Pues sí, lo de este puente ha sido un verdadero atracón de cine español, y además en soportes de lo más variado: DVD, televisión, cine. Cuatro películas han caído, algunas por primera vez, otras revisitadas. Aquí les dejo un breve resumen estimatorio, por nivel estricto de preferencia, de más a menos:
El espíritu de la colmena (Victor Erice, 1973). A veces con las películas pasa como con los perros: un año de edad equivale a siete. Esta tiene ya 34 años, y sigue como una pera, sin necesidad de
liftings. Más allá de la historia que cuenta, y de uno de los mejores trabajos de fotografía que se hayan visto en el cine patrio, sorprende que pocos directores españoles, por no decir ninguno, hayan tomado lecciones de
Erice sobre la elipsis, la supresión de diálogos innecesarios, el uso de la cámara y las miradas para decirlo todo. Ese tramo central, de unos veinte minutos de duración, donde se cuentan tantas cosas y apenas se dicen dos frases. Y lo más prodigioso es que estamos tan embebidos en la trama que
no nos damos cuenta hasta después de que nos han narrado la historia no a base de verborrea, sino a base de cine.
El orfanato (Juan A. Bayona, 2007). Pues no, aún no la había visto. Me habían llegado sobre ella comentarios de lo más variado, y no todos elogiosos. Pues soy de los que le ha gustado. La comparación con
Los Otros es inevitable, pero no porque esta película le robe cosas, sino más bien porque
tanto Bayona como Amenábar se han inspirado en las mismas fuentes, y así, claro… Aunque le sobran clichés (“verás tú el bote que pega el patio de butacas con esta escena de la mano de la muerta”) y planos exteriores del orfanato (vale que el edificio es muy bonito, pero al vigésimo paseo de la cámara por la fachada uno empieza a cansarse), creo que gana esta, quizá porque me ha tocado mucho más la escena final, donde la historia de Peter Pan (¡y de Wendy!) cobra todo su sentido a la hora de ligar la trama, y desde luego, por Belén Rueda, cada vez más un valor infalible de cualquier película en la que se meta.
Atún y chocolate (Pablo Carbonell, 2004). Bueno, esta la pusieron el sábado en
Versión Española, y me la tragué. Pero aquí no soy imparcial: es que está rodada en Barbate y Zahara de los Atunes, dos pueblos que conozco muy bien, y siempre entretiene ir reconociendo paisajes, calles, playas… ¡Y la inevitable tienda de Zahara, donde se compra el tabaco, el periódico, las revistas, el bronceador y el
bestia-seller para leer en la arena!. Por lo demás, flojita, con momentos divertidos, sobre todo si se es de la zona.
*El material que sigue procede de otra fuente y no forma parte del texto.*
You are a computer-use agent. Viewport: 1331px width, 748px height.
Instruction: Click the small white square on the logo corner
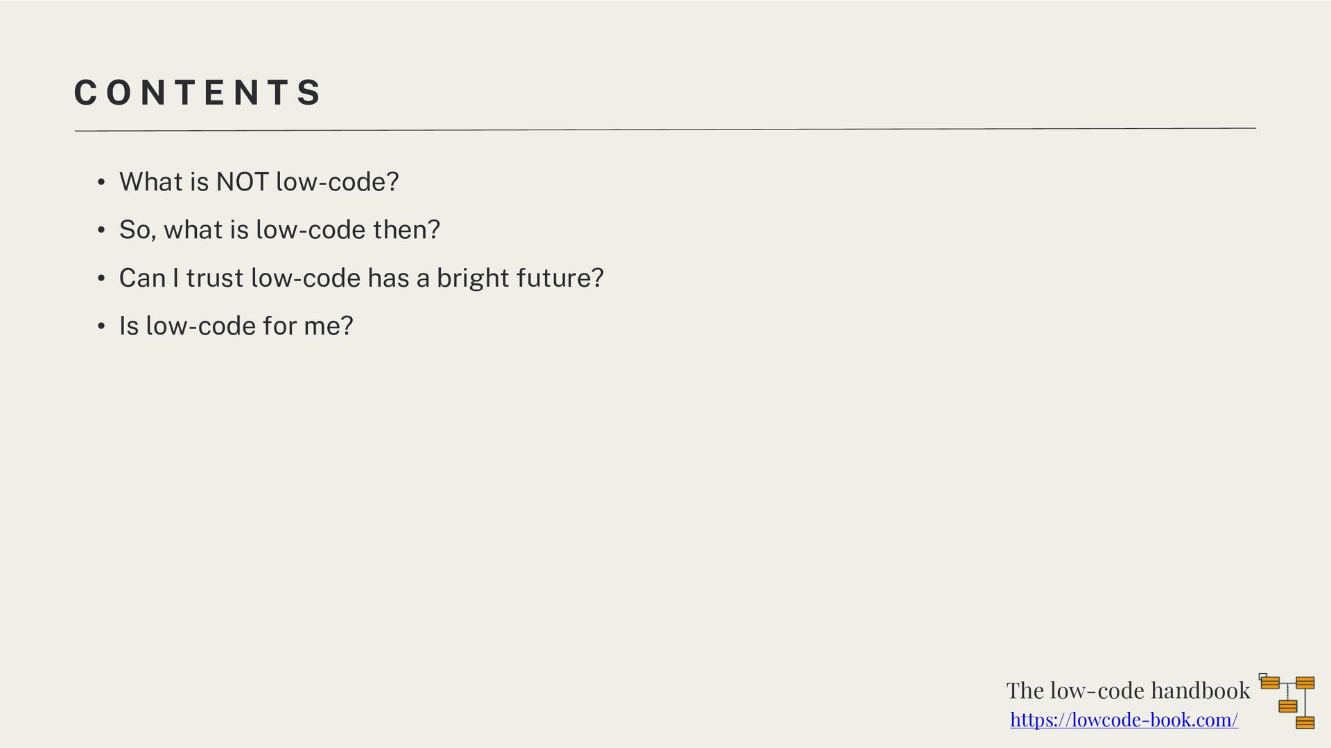pos(1261,675)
Un problema: si uno no es andaluz, o lo es pero no tiene acento -caso de un servidor- no intenten imitarlo, porque queda fatal, y si lo intentan, no lo hagan llenándolo tó de zeta y penzando que azí uno zuena andalú a tope. Si Carbonell hubiera tenido esto en cuenta, su interpretación chirriaría menos.
Las largas vacaciones del 36 (Jaime Camino, 1976). La Guerra Civil vista desde las casas de verano de unos burgueses catalanes, donde se refugian a medida que va avanzando la contienda. En su día llamó la atención por ser de las primeras películas que se apartó de casi cuarenta años de cine oficial (franquistas buenos, republicanos cabrones) para presentar la versión contraria (franquistas joputas, republicanos guays). El problema es que el guión es flojo y cae una y otra vez en tópicos, que luego además serían retomados por películas posteriores sobre el mismo tema; el reparto hace lo que puede, pero de donde no hay, no se puede sacar. Flojita hace treinta años, y prescindible ahora.
Y eso ha sido todo por hoy. ¡Esto sí que ha sido un puente cinematográfico… y no el de Landa y Bardem!.